Day care is the next frontier: New Harvard research shows few states require that child care providers take specific nutrition and physical activity steps considered key to keeping the under-5 crowd fit.
While years of work now have older children starting to get healthier food in schools, more and more kindergarteners show up their first day already overweight or obese.
"We've got to start really early. Elementary school is too late," Dr. Lynn Silver of the New York City Health Department -- a leader in anti-obesity standards for day care -- said at a recent meeting that brought child care specialists together with federal and state health authorities to start learning how.
This isn't about putting youngsters on a diet. It's about teaching them early, before bad habits form, how being active and eating healthy can be the norm.
"This is a whole new way of eating for our kids," said Maria Matos, who heads the Latin American Community Center in Wilmington, Del., and has overhauled what she now knows wasn't an ideal preschool menu even though it fully complied with day care regulations.
It took some adjustment. Matos started serving Latino dishes with brown rice instead of white. The mac-and-cheese got a wheat makeover, too. Many of her youngsters had never even seen honeydew and kiwi, and had to be coaxed to try it.
"You have to get people used to this different type of eating," she said. "Some are there, and some are still getting there."
Two-thirds of Americans are either overweight or obese, and it starts shockingly early. Research last April found almost one in five 4-year-olds already was obese. Rates are highest among American Indian, Hispanic and black children, but the problem affects every demographic.
Nearly three-fourths of children ages 2 to 5 spend at least part of their day in child care, about half in formal day care centers.
That makes day care a vital next front, said Debbie Chang of the Delaware not-for-profit Nemours Health & Prevention, which helped push that state to adopt a list of new child-care licensing requirements to do just that.
"Everybody is always pointing fingers at us parents saying, 'You should do better.' A lot of other people are feeding our kids," said nutrition specialist Margo Wootan at the Center for Science in the Public Interest.
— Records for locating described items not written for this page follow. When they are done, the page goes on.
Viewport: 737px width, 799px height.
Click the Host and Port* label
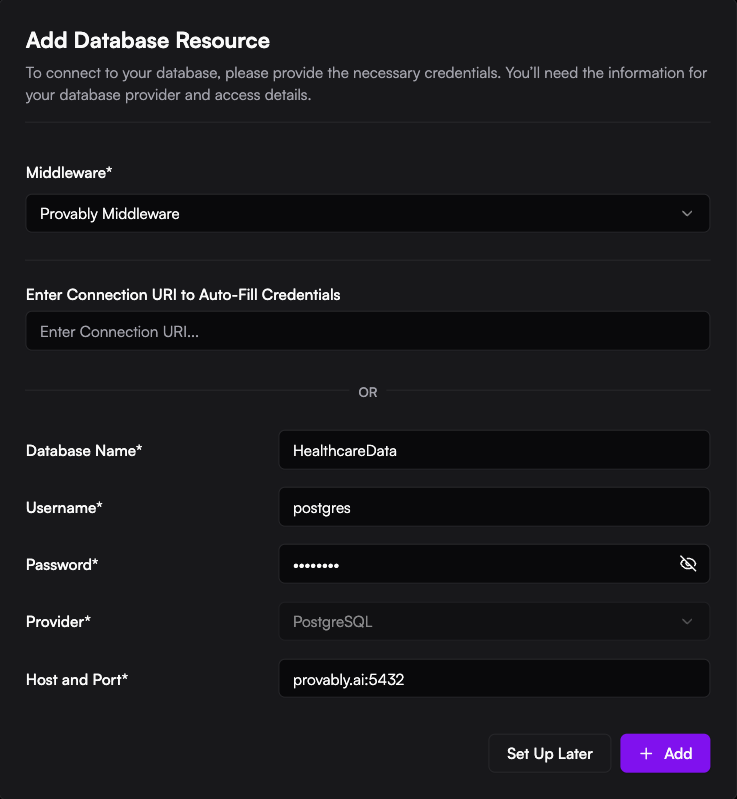[x=77, y=679]
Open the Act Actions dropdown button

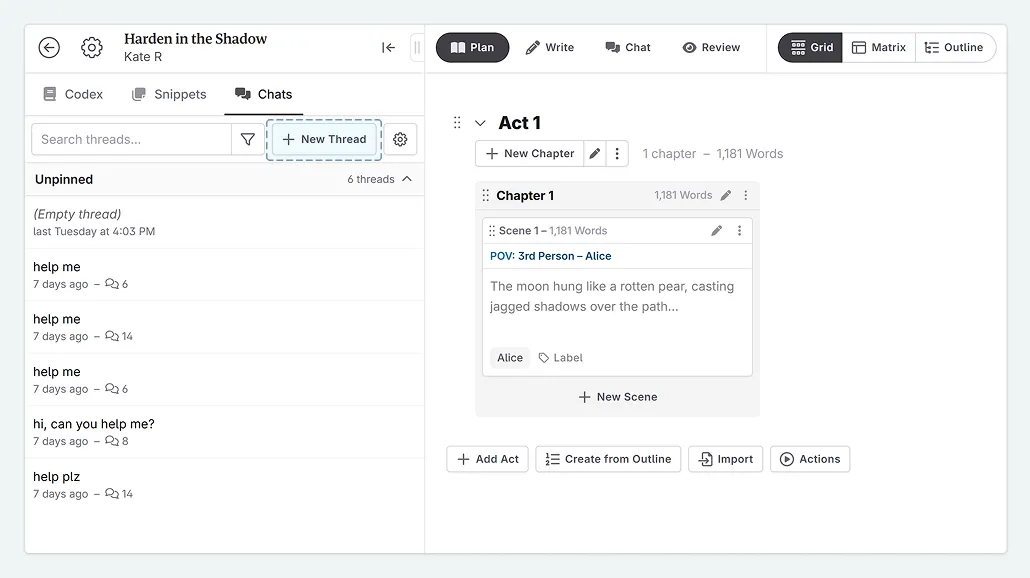point(810,459)

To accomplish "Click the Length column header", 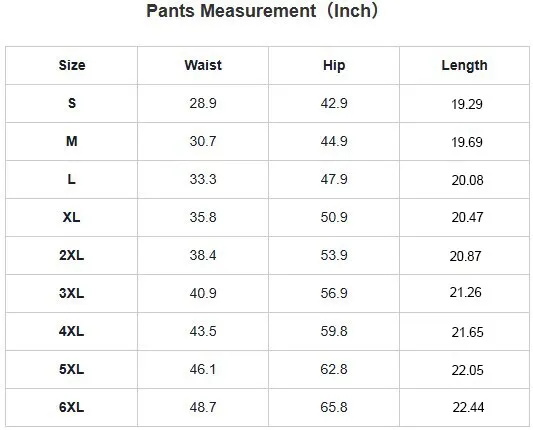I will click(x=464, y=65).
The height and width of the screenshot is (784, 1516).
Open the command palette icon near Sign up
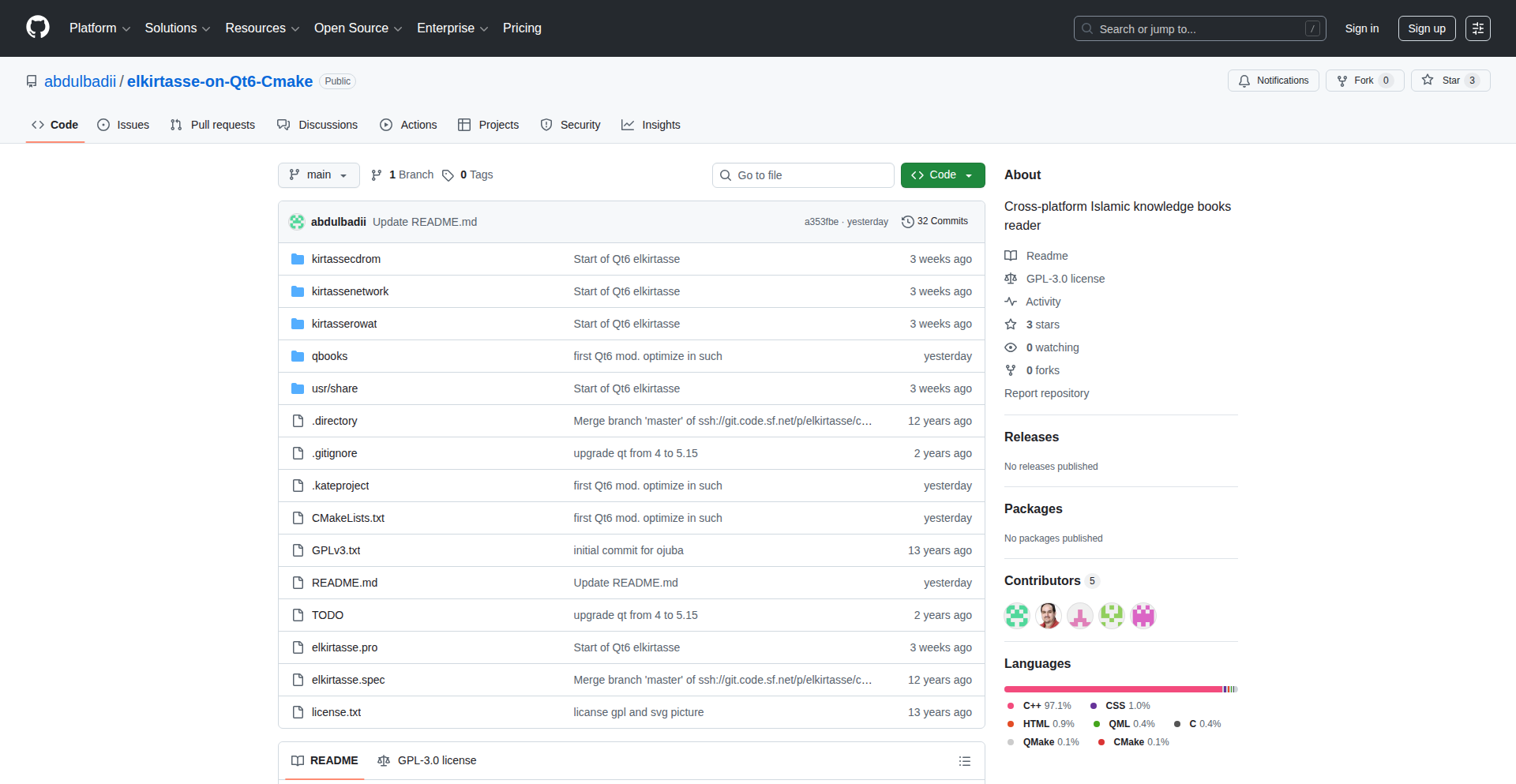pos(1478,28)
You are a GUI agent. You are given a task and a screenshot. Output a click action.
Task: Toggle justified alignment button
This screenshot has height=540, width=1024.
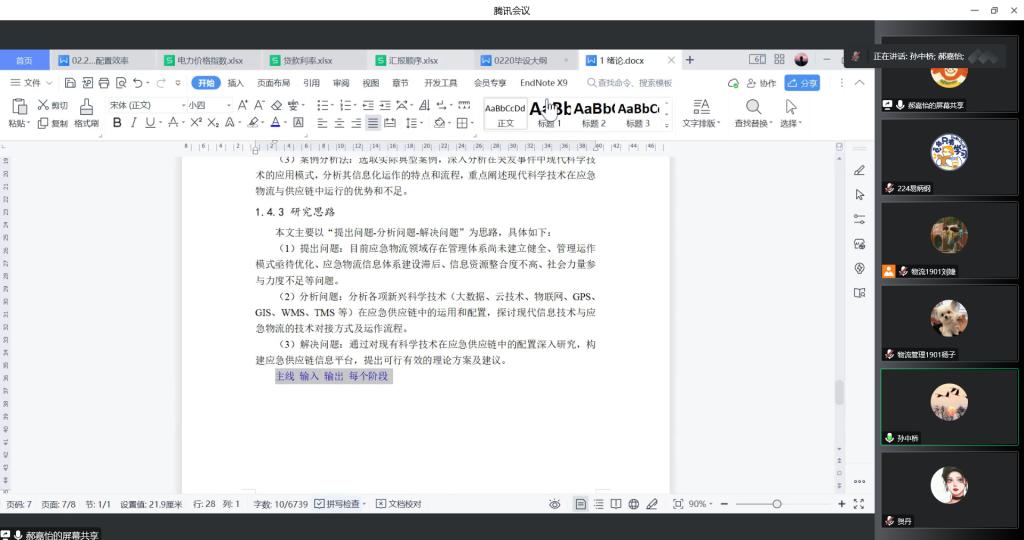click(373, 123)
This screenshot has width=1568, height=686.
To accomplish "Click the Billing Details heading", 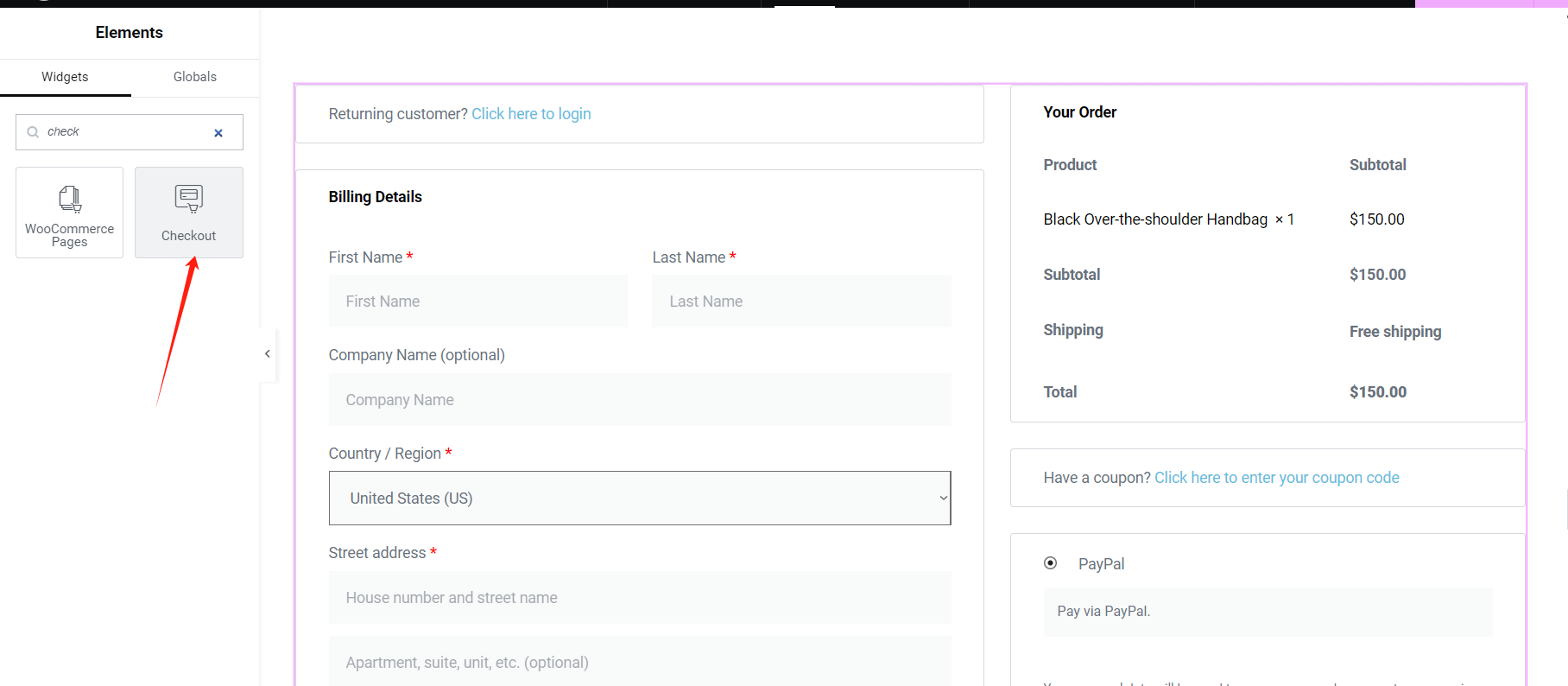I will (x=375, y=196).
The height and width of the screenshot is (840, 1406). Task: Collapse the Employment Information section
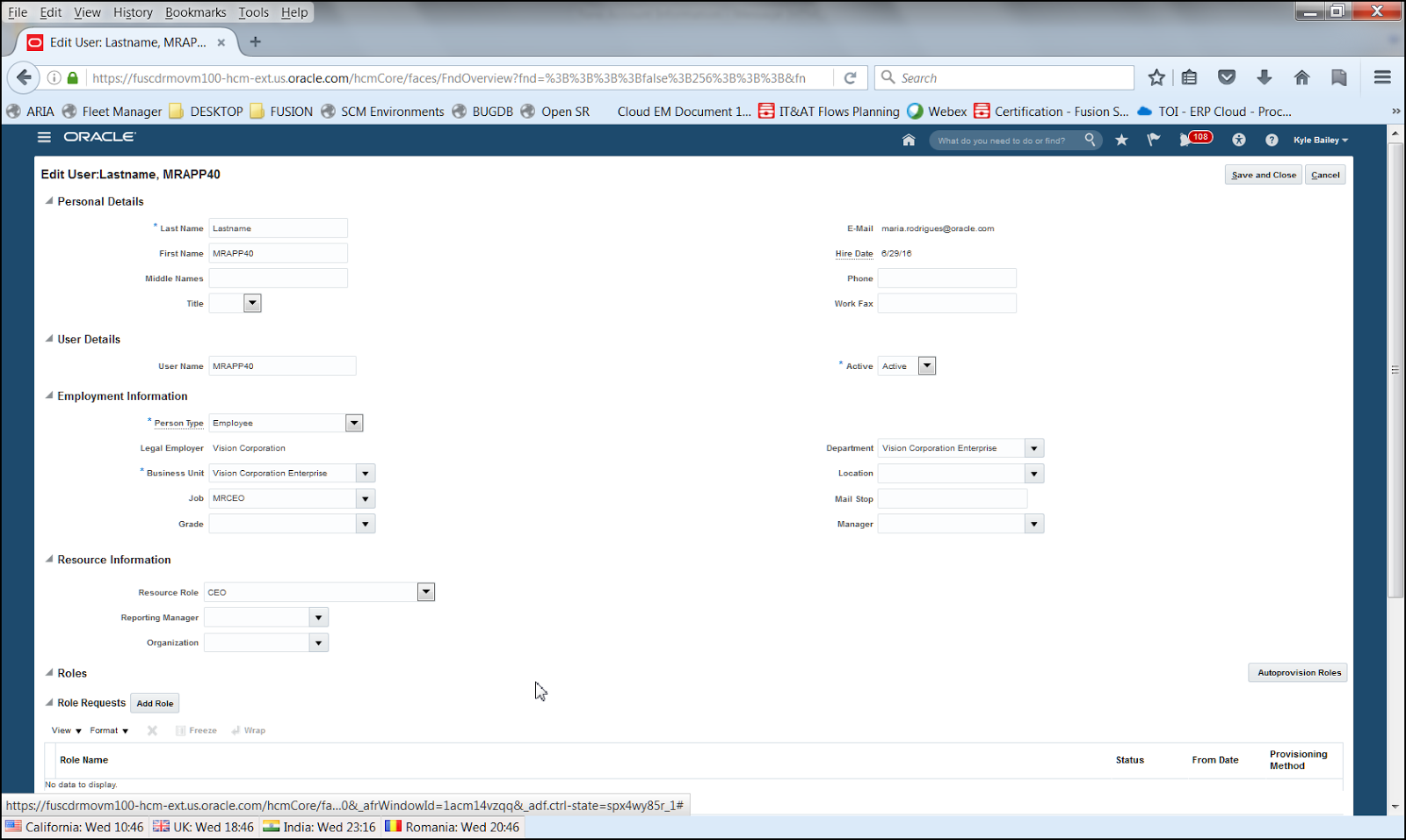49,395
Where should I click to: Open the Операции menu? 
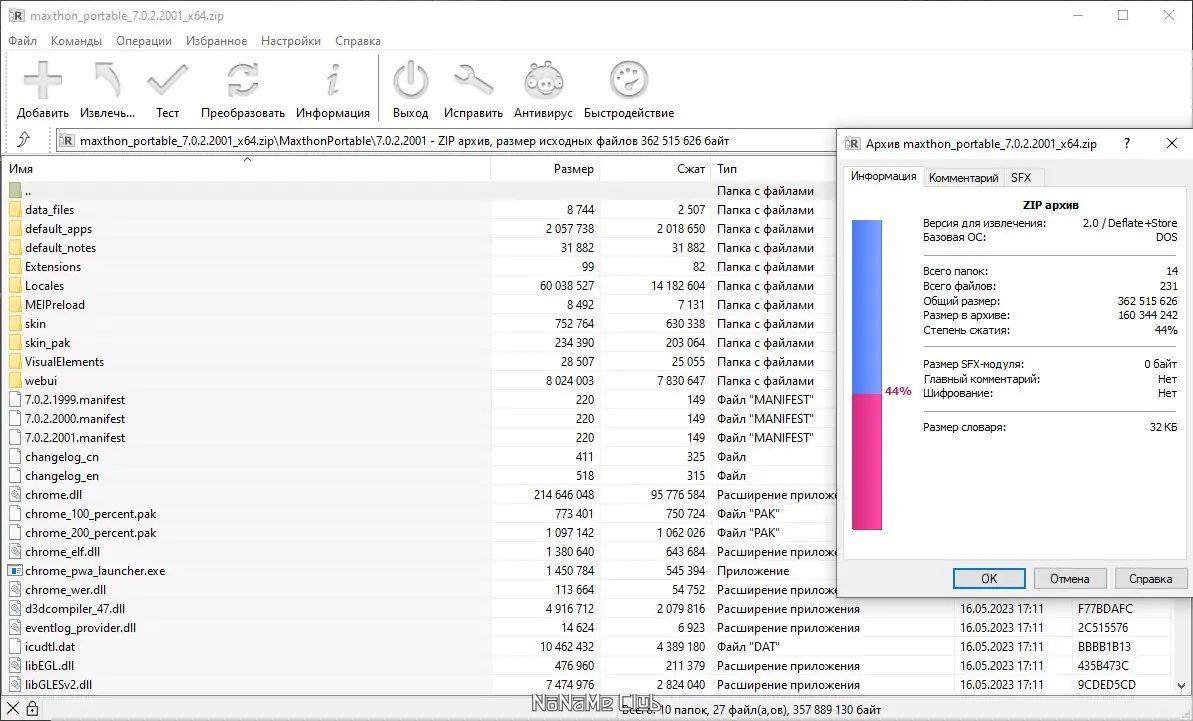point(143,40)
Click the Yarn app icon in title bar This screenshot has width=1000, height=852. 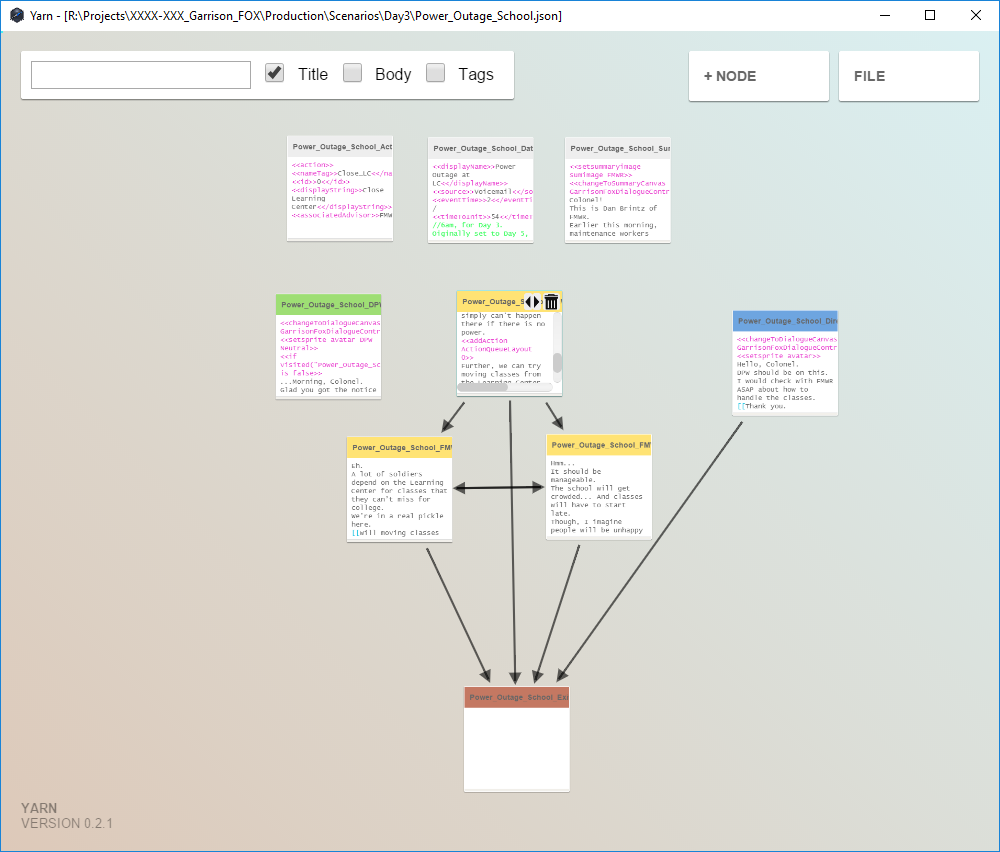pyautogui.click(x=16, y=16)
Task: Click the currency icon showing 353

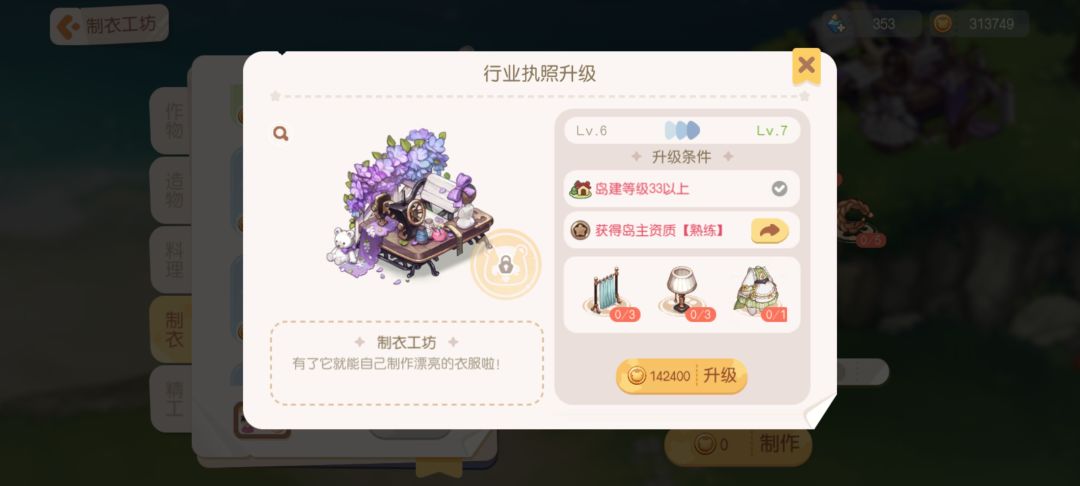Action: 839,24
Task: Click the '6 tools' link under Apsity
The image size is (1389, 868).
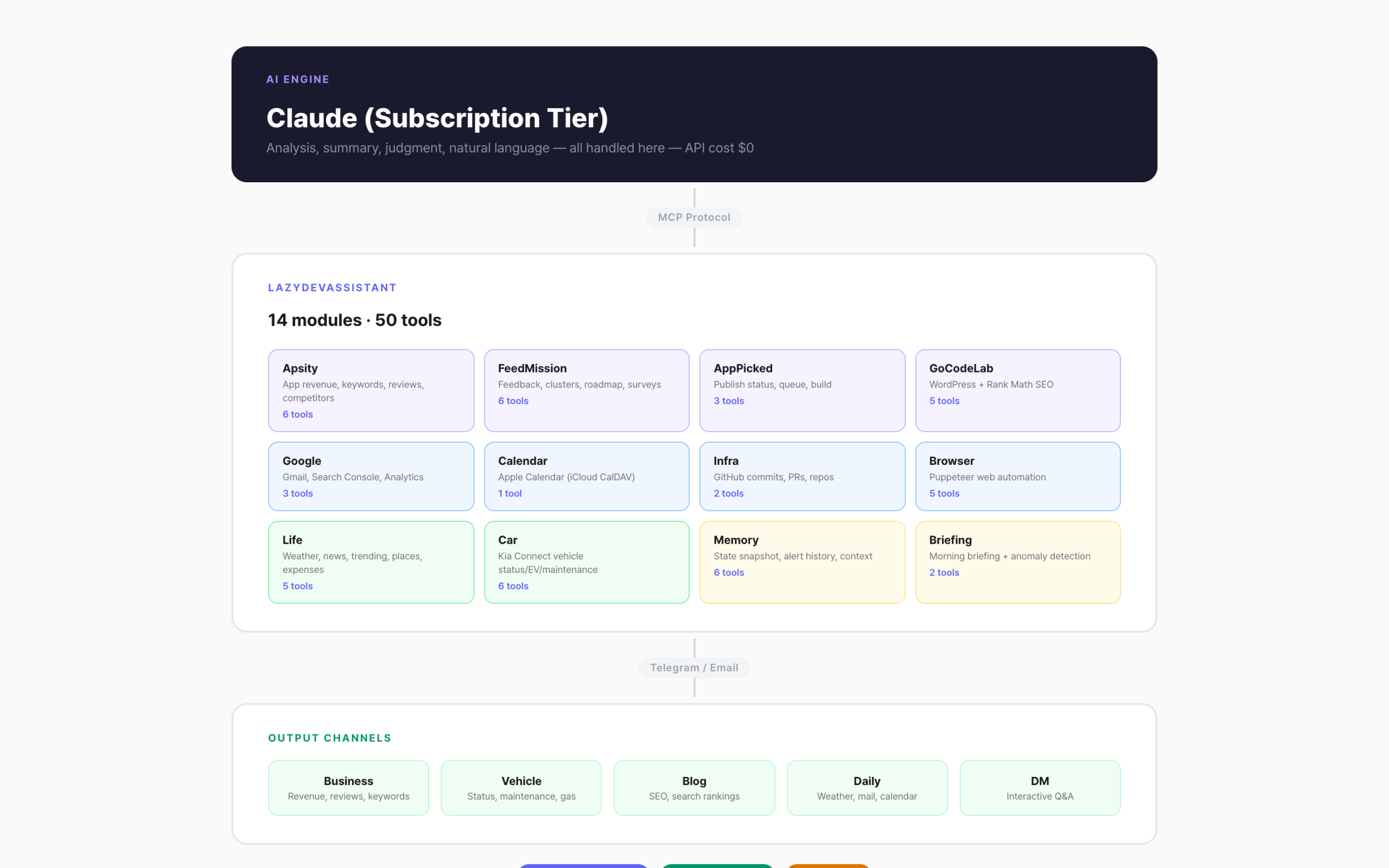Action: tap(297, 414)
Training providers is key, said Nemours' Chang. Many simply don't know, for instance, that whole milk is unnecessary extra fat for preschoolers while low-fat costs the same.
How much should a preschooler eat? Generally, a preschool serving size is about 1 tablespoon of each food type for every year of age, but specifics can be found at www.mypyramid.gov/preschoolers, an easy-to-use website.
Proper portion sizes were a surprise to Matos, who bought serving spoons premeasured for preschoolers so they can dip while teachers tell how a colorful plate is a healthy plate.
Matos said the changes cost a bit more; she hired an extra part-time cook to make more from scratch, and fresh foods can cost more than processed. Chang and Wootan said day cares can make many cheap changes -- swapping water for juice, for instance.